Silent Auctions Ideas : The Good, the Bad, and the Ugly

Your silent auction donations have a better chance of selling for more money when guests enjoy experiential shopping.

For inspiration, let’s look at my old stomping silent auction ideas grounds: corporate marketing.

Have you noticed that for-profit entities are quick to give away samples of their products? They want to convert window-shoppers into paying customers. (Make no mistake: your silent auction has a lot of window-shoppers.)

A visit to your local shopping mall proves the power of the sensory experience.

Consider these common examples:

  • Bath and Body Works invites browsers over to their in-store sink where they encourage you to use their exfoliation products and lotions.
  • As you walk through the food court, at least one vendor will offer you a toothpick of a juicy morsel (bourbon chicken is common) so you can taste the product before you commit to buying lunch.
  • A walk through the fragrance counter can leave you with several different perfumes spritzed on your arm. You can smell them all, before you commit to buying a bottle.

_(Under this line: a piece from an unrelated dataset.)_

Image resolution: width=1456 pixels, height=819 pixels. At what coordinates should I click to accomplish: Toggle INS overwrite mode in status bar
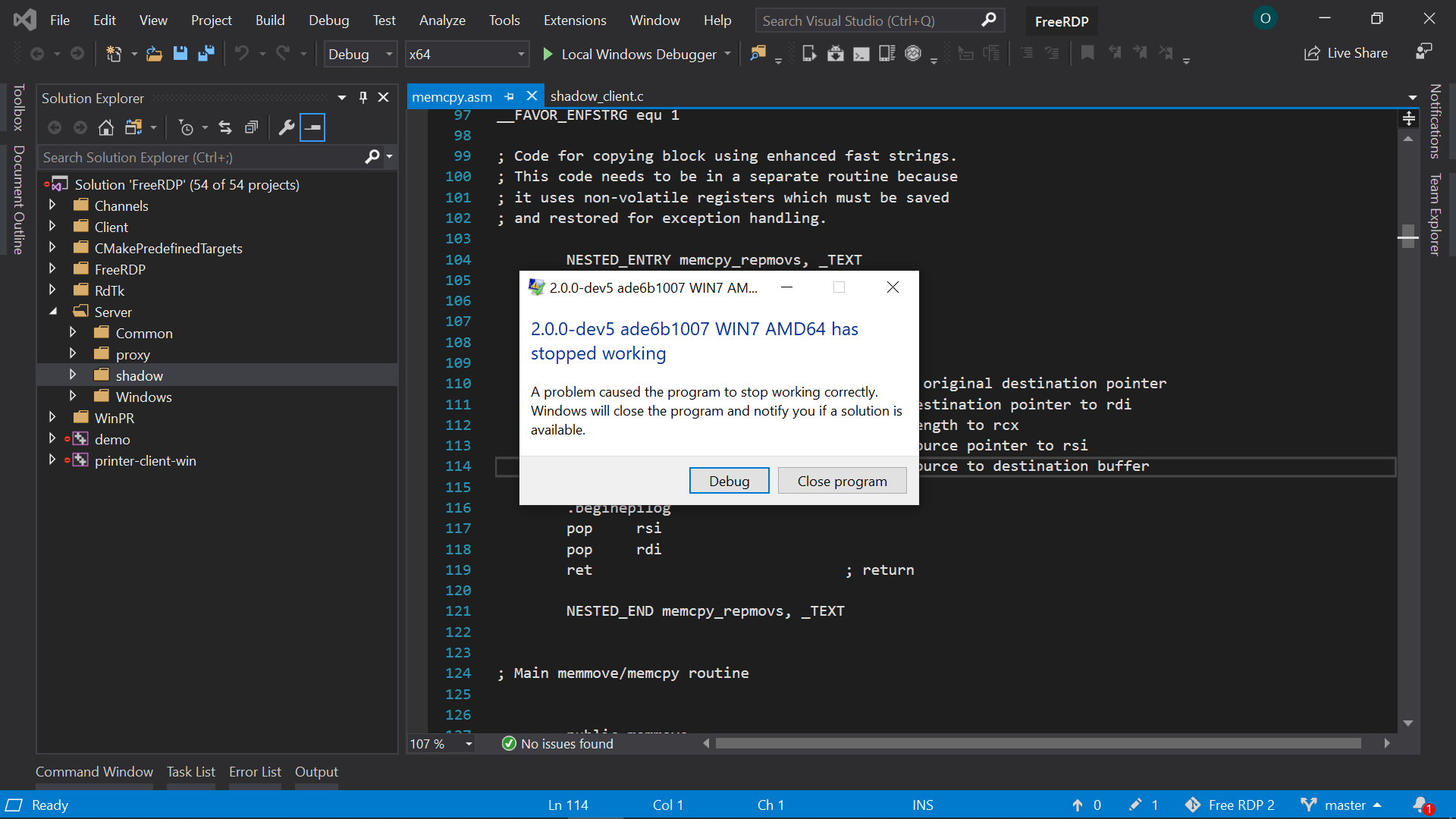[x=922, y=805]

Businesses know that you’re more likely to become a paying customer if you experience a product using your five senses – taste, touch, sight, smell, and sound.

They are happy to give you a sample of their product because they know you’re more likely to buy after your enjoy it. Let’s incorporate that philosophy into your silent auction displays.

For instance:

  • When cookies are for sale, can you offer guests a sample?
  • If a scarf will be knitted for the winning bidder, can guests touch the quality of the yard and feel how soft it will be against their skin?
  • Does that chocolate cake up for bid offer a scent so heavenly that your guests can smell it across the silent auction room?
  • Does the string quartet have a CD of their latest work playing?
  • Is your visual display of the item fetching to onlookers?